● **Recorded information**
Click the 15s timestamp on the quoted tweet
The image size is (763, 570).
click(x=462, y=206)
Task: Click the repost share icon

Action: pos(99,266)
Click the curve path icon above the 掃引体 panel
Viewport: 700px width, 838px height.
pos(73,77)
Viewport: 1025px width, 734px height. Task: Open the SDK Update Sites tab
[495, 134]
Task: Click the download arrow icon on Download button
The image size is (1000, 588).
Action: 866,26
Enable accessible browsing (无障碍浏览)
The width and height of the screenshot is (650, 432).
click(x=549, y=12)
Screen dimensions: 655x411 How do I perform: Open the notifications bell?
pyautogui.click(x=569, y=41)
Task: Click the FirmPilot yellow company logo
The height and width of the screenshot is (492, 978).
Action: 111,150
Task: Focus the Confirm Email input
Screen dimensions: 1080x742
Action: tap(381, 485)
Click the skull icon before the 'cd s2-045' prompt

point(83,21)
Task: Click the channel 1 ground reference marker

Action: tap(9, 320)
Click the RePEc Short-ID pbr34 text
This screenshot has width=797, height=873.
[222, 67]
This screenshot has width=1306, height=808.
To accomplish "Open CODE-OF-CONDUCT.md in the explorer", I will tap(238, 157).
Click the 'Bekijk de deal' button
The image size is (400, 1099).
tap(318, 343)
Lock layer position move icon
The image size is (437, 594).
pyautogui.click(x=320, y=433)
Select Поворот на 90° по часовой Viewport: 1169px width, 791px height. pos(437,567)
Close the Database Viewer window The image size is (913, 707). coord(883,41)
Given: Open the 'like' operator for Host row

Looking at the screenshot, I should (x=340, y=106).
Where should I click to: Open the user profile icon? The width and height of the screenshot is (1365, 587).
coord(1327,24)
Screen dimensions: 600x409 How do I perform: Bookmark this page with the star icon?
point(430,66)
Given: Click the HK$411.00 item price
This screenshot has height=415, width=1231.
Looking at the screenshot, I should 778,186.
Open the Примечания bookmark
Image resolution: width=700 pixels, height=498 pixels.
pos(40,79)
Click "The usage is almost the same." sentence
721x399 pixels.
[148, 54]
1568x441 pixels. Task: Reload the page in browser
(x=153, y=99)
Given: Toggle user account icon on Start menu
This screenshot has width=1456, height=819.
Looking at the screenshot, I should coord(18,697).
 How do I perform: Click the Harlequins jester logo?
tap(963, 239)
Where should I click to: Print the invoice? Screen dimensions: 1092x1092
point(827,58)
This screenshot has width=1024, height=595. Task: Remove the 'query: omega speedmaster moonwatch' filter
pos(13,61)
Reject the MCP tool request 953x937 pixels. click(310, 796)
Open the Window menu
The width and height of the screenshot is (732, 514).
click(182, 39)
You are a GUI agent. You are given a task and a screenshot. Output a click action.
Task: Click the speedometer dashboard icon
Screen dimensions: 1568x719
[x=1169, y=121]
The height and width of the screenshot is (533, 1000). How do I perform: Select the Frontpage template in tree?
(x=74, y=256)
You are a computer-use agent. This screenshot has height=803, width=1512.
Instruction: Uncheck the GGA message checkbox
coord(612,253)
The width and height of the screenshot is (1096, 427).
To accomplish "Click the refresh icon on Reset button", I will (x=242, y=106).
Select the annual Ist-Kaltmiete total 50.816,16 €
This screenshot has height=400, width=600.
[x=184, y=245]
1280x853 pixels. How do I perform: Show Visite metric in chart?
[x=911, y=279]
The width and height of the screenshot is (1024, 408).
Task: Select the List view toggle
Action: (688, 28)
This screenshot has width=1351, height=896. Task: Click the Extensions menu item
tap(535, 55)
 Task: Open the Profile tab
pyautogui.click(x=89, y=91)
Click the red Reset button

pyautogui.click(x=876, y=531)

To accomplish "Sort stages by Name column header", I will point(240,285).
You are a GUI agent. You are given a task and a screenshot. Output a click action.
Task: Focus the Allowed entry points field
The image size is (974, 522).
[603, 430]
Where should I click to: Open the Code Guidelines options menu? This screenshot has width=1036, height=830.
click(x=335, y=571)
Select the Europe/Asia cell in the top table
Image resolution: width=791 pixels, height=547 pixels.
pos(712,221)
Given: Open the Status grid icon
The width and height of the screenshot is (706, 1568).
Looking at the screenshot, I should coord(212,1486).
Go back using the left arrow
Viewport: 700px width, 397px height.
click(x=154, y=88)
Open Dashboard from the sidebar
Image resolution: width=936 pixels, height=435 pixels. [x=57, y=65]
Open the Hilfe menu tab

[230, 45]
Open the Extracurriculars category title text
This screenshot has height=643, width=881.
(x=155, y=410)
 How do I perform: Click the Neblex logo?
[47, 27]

● **Directions for this task**
Set every line of the listing down word for word.

● **Answer for this exercise**
Click the 15s timestamp on the quoted tweet
The image size is (763, 570).
click(x=462, y=206)
Task: Click the repost share icon

Action: pos(99,266)
Click the curve path icon above the 掃引体 panel
Viewport: 700px width, 838px height.
pos(73,77)
Viewport: 1025px width, 734px height. Task: Open the SDK Update Sites tab
[495, 134]
Task: Click the download arrow icon on Download button
The image size is (1000, 588).
Action: 866,26
Enable accessible browsing (无障碍浏览)
The width and height of the screenshot is (650, 432).
click(x=549, y=12)
Screen dimensions: 655x411 How do I perform: Open the notifications bell?
pyautogui.click(x=569, y=41)
Task: Click the FirmPilot yellow company logo
The height and width of the screenshot is (492, 978).
Action: 111,150
Task: Focus the Confirm Email input
Screen dimensions: 1080x742
Action: tap(381, 485)
Click the skull icon before the 'cd s2-045' prompt

point(83,21)
Task: Click the channel 1 ground reference marker

Action: tap(9, 320)
Click the RePEc Short-ID pbr34 text
This screenshot has width=797, height=873.
[222, 67]
This screenshot has width=1306, height=808.
To accomplish "Open CODE-OF-CONDUCT.md in the explorer", I will tap(238, 157).
Click the 'Bekijk de deal' button
The image size is (400, 1099).
tap(318, 343)
Lock layer position move icon
The image size is (437, 594).
pyautogui.click(x=320, y=433)
Select Поворот на 90° по часовой Viewport: 1169px width, 791px height. pos(437,567)
Close the Database Viewer window The image size is (913, 707). coord(883,41)
Given: Open the 'like' operator for Host row

Looking at the screenshot, I should (x=340, y=106).
Where should I click to: Open the user profile icon? The width and height of the screenshot is (1365, 587).
coord(1327,24)
Screen dimensions: 600x409 How do I perform: Bookmark this page with the star icon?
point(430,66)
Given: Click the HK$411.00 item price
This screenshot has height=415, width=1231.
Looking at the screenshot, I should 778,186.
Open the Примечания bookmark
Image resolution: width=700 pixels, height=498 pixels.
pos(40,79)
Click "The usage is almost the same." sentence
721x399 pixels.
[148, 54]
1568x441 pixels. Task: Reload the page in browser
(x=153, y=99)
Given: Toggle user account icon on Start menu
This screenshot has width=1456, height=819.
Looking at the screenshot, I should coord(18,697).
 How do I perform: Click the Harlequins jester logo?
tap(963, 239)
Where should I click to: Print the invoice? Screen dimensions: 1092x1092
point(827,58)
This screenshot has width=1024, height=595. Task: Remove the 'query: omega speedmaster moonwatch' filter
pos(13,61)
Reject the MCP tool request 953x937 pixels. click(310, 796)
Open the Window menu
The width and height of the screenshot is (732, 514).
click(182, 39)
You are a GUI agent. You are given a task and a screenshot. Output a click action.
Task: Click the speedometer dashboard icon
Screen dimensions: 1568x719
[x=1169, y=121]
The height and width of the screenshot is (533, 1000). How do I perform: Select the Frontpage template in tree?
(x=74, y=256)
You are a computer-use agent. This screenshot has height=803, width=1512.
Instruction: Uncheck the GGA message checkbox
coord(612,253)
The width and height of the screenshot is (1096, 427).
To accomplish "Click the refresh icon on Reset button", I will (x=242, y=106).
Select the annual Ist-Kaltmiete total 50.816,16 €
This screenshot has height=400, width=600.
[x=184, y=245]
1280x853 pixels. How do I perform: Show Visite metric in chart?
[x=911, y=279]
The width and height of the screenshot is (1024, 408).
Task: Select the List view toggle
Action: (688, 28)
This screenshot has width=1351, height=896. Task: Click the Extensions menu item
tap(535, 55)
 Task: Open the Profile tab
pyautogui.click(x=89, y=91)
Click the red Reset button

pyautogui.click(x=876, y=531)

To accomplish "Sort stages by Name column header", I will point(240,285).
You are a GUI agent. You are given a task and a screenshot. Output a click action.
Task: Focus the Allowed entry points field
The image size is (974, 522).
[603, 430]
Where should I click to: Open the Code Guidelines options menu? This screenshot has width=1036, height=830.
click(x=335, y=571)
Select the Europe/Asia cell in the top table
Image resolution: width=791 pixels, height=547 pixels.
pos(712,221)
Given: Open the Status grid icon
The width and height of the screenshot is (706, 1568).
Looking at the screenshot, I should coord(212,1486).
Go back using the left arrow
Viewport: 700px width, 397px height.
click(x=154, y=88)
Open Dashboard from the sidebar
Image resolution: width=936 pixels, height=435 pixels. [x=57, y=65]
Open the Hilfe menu tab

[230, 45]
Open the Extracurriculars category title text
This screenshot has height=643, width=881.
(x=155, y=410)
 How do I perform: Click the Neblex logo?
[47, 27]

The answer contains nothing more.